There were also cases where the degree of improvement was slightly lower than the previous test, but not to a significant degree. As mentioned earlier, there are limitations to using KPI values from different periods for model comparison, and because the results were consistently good compared to the existing model. Moreover, to scrutinize the contribution of each individual change point, it's necessary to test combinations of multiple change points, but if conducted in this way, the test period would be too long. Therefore, we mainly focused on confirming whether the change point has a significant negative impact on the online test as the changes are accumulated.

For your information, in the case of Thailand, the filtering policy was changed separately from the model performance improvement between the last ad hoc A/B test and the final test.
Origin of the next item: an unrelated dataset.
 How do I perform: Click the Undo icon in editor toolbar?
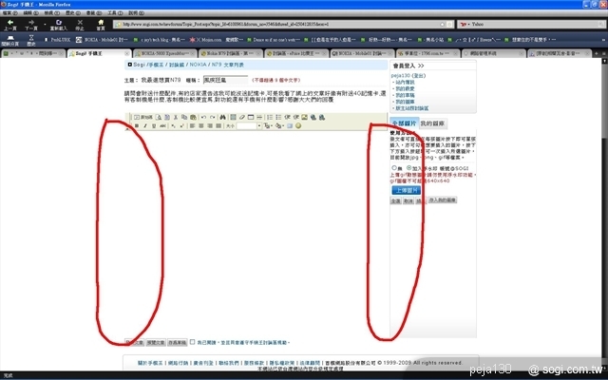pos(202,116)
This policy change reduced the performance gap with the existing model, resulting in a slightly downward graph of the final improvement rate.

After applying the improvement results, we could also gain a great advantage that the entire process was clearly structured. As the planned test was systematically organized to see how far it had progressed, it was suitable for sharing progress with the outside of the team. Thanks to this, the release decision was made without delay, and we were able to successfully release a new model.

Conclusion

The ability to perform ad hoc A/B tests was made possible thanks to the full support of the OpenChat planning team. Although it's limited to some users, presenting the results of a new model is certainly a risky task. The OpenChat planning team trusted our team, which has been continuously improving the model, allowing us to proceed with the work. We believe that our team's ability to quickly stop A/B tests and restore them to their original state in the event of a problem also contributed to this trust.

Based on the principle that the user is at the heart of everything we do, we will continue to vigorously improve our models to ensure that OpenChat users receive higher quality recommendations.